§ Exercise instructions: Each line that contains the word "computer" is to be copied from the records below.

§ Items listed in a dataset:
※

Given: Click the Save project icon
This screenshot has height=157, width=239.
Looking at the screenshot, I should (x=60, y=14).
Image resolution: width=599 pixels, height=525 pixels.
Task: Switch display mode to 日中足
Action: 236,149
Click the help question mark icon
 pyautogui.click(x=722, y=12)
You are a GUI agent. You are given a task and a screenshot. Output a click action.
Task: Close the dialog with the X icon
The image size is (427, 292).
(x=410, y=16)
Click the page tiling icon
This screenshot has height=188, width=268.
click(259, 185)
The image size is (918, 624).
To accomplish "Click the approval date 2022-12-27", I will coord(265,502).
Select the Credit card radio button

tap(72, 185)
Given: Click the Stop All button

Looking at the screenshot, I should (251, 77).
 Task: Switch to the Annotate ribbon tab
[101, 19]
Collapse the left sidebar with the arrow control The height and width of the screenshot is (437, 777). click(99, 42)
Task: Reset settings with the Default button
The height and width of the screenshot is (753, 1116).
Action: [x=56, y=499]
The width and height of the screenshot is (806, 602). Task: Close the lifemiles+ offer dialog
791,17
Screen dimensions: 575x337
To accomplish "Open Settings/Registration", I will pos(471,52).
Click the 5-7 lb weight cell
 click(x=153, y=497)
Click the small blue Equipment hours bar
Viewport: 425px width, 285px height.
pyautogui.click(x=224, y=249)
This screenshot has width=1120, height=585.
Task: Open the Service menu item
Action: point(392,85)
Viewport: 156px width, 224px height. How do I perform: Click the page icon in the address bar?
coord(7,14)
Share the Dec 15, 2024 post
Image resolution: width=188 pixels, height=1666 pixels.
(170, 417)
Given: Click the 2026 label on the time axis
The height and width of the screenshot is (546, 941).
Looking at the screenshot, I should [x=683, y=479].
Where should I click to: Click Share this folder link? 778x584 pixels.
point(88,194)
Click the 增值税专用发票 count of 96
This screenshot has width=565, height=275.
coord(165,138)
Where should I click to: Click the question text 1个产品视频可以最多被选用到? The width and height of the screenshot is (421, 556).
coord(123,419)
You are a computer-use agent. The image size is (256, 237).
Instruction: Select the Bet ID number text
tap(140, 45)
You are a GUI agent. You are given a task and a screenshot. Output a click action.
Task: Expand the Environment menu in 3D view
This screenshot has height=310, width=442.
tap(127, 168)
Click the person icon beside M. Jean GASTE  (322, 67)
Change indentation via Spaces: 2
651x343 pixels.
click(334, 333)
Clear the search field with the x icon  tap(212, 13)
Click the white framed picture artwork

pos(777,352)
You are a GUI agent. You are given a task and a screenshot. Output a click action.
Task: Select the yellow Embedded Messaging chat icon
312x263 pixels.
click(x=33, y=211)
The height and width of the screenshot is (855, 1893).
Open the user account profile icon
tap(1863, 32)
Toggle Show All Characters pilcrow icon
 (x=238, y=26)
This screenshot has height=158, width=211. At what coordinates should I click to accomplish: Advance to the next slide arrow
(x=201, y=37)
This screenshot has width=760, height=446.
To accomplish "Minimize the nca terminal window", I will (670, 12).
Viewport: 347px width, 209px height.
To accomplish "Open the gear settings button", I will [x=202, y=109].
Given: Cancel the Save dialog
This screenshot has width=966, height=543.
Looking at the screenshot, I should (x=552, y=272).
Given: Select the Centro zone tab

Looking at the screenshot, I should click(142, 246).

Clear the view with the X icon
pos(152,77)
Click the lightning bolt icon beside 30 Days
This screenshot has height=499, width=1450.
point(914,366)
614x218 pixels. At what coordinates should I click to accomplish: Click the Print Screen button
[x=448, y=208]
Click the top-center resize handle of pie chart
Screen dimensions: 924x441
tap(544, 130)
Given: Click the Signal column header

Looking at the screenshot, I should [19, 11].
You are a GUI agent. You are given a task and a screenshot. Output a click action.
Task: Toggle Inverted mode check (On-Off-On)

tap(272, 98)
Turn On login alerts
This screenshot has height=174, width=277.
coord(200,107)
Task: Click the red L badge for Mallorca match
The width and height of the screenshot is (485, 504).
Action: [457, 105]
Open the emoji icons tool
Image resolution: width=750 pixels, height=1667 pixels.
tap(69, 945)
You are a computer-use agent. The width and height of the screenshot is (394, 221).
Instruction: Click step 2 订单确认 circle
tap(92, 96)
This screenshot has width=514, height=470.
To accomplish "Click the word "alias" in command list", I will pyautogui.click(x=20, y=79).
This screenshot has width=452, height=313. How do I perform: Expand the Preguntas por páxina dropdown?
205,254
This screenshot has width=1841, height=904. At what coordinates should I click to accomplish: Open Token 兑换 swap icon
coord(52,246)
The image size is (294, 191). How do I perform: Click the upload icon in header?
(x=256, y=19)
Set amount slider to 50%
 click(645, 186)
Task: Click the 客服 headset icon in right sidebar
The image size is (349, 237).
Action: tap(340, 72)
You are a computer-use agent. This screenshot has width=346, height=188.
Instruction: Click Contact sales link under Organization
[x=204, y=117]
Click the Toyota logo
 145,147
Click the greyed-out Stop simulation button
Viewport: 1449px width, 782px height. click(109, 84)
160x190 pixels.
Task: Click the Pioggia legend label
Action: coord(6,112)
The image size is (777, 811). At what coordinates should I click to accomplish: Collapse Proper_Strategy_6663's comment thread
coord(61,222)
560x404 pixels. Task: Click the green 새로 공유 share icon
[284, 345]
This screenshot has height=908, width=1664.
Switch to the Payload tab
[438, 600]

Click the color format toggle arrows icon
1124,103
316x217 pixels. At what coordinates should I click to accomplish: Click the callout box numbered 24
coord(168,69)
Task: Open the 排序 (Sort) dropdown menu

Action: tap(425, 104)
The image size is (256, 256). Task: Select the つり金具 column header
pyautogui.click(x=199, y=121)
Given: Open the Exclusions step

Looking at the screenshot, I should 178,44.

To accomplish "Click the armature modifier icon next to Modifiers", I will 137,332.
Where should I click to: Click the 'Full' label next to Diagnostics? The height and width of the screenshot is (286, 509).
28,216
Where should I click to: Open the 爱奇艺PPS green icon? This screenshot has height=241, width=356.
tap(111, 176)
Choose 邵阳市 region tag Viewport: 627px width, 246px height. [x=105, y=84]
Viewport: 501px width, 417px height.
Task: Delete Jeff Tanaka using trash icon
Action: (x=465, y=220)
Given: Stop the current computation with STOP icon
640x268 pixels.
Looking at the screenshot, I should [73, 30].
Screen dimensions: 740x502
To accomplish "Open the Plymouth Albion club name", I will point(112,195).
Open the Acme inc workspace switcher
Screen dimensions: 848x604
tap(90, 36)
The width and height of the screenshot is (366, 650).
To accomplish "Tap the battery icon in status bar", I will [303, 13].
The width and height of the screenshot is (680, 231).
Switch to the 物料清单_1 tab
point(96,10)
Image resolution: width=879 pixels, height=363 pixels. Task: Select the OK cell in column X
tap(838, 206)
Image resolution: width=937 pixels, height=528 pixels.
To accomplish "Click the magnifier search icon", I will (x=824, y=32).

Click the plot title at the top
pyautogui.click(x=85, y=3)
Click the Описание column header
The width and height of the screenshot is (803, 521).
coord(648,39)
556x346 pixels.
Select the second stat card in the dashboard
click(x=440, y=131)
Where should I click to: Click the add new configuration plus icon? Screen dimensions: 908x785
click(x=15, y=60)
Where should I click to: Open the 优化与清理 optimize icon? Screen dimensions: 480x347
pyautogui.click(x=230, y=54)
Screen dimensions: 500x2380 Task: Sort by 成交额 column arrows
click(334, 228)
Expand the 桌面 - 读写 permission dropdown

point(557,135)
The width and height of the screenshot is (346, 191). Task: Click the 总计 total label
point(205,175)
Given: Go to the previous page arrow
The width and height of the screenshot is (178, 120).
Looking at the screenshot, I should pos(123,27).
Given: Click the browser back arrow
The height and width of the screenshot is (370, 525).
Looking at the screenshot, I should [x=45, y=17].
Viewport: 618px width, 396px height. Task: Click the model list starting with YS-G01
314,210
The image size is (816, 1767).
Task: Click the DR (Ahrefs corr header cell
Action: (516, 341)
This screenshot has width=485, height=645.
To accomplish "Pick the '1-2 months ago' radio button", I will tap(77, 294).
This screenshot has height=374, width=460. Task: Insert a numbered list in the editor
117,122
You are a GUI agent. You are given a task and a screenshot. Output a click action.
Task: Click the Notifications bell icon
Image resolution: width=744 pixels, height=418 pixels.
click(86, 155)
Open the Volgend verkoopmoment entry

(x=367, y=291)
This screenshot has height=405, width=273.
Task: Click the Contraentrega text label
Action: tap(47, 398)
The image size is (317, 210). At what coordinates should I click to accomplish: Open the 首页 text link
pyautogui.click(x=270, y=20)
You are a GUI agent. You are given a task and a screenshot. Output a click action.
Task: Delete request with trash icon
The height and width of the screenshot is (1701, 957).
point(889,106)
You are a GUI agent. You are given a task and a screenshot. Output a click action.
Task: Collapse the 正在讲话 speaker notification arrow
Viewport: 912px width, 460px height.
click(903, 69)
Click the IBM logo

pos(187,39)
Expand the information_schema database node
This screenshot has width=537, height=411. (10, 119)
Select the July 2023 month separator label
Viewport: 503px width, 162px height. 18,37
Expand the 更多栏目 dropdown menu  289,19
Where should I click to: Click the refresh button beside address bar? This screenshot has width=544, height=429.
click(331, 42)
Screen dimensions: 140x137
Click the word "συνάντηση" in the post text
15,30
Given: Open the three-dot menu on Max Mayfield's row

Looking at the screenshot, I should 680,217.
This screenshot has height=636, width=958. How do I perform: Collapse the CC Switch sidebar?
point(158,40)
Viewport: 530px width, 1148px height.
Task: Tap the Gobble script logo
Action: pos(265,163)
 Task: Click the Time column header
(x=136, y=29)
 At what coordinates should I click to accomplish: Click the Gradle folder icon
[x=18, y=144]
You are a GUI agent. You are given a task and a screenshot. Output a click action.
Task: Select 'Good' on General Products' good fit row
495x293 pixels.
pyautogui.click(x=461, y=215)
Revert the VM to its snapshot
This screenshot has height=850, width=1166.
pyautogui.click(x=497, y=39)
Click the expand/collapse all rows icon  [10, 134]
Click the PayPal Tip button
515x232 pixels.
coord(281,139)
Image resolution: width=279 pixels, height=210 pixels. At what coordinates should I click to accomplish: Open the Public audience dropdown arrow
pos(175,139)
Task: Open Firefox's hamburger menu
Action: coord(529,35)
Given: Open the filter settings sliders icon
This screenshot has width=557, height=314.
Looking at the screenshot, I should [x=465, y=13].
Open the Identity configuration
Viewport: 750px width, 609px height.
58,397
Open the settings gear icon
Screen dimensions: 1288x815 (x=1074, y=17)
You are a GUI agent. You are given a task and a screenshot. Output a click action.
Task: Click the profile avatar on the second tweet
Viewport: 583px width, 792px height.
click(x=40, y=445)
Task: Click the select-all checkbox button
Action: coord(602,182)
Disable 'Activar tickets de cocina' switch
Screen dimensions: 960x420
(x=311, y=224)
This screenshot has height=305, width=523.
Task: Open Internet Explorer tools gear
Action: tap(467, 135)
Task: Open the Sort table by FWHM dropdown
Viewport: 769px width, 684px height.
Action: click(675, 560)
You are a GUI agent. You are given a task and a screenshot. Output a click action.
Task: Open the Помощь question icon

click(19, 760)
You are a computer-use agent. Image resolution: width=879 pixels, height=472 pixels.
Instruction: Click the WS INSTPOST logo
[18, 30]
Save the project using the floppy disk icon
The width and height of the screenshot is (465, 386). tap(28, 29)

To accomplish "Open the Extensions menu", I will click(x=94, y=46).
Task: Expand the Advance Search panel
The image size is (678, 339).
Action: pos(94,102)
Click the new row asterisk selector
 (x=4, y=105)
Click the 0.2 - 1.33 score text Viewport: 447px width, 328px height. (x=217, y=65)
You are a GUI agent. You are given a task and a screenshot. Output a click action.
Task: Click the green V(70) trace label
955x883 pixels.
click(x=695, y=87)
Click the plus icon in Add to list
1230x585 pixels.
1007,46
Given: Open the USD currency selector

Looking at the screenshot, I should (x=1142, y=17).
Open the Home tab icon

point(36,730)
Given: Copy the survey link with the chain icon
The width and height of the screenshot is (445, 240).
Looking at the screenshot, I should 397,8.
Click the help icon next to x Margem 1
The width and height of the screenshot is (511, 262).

※

§ Written response:
You are a computer-use agent. The image size is (256, 237).
You are a computer-use agent. The width and height of the screenshot is (394, 221).
You are a computer-use agent. This screenshot has width=346, height=188.
You are a computer-use agent. Image resolution: width=879 pixels, height=472 pixels.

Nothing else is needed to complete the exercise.